- Dataset excerpt
## Start

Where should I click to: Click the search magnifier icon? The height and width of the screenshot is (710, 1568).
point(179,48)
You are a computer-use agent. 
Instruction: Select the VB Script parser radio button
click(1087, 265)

## End

- Description of the task
Write out every one of the rows above word for word, with nothing changed.

- Finished task
Where should I click to: Click the search magnifier icon? The height and width of the screenshot is (710, 1568).
point(179,48)
You are a computer-use agent. 
Instruction: Select the VB Script parser radio button
click(1087, 265)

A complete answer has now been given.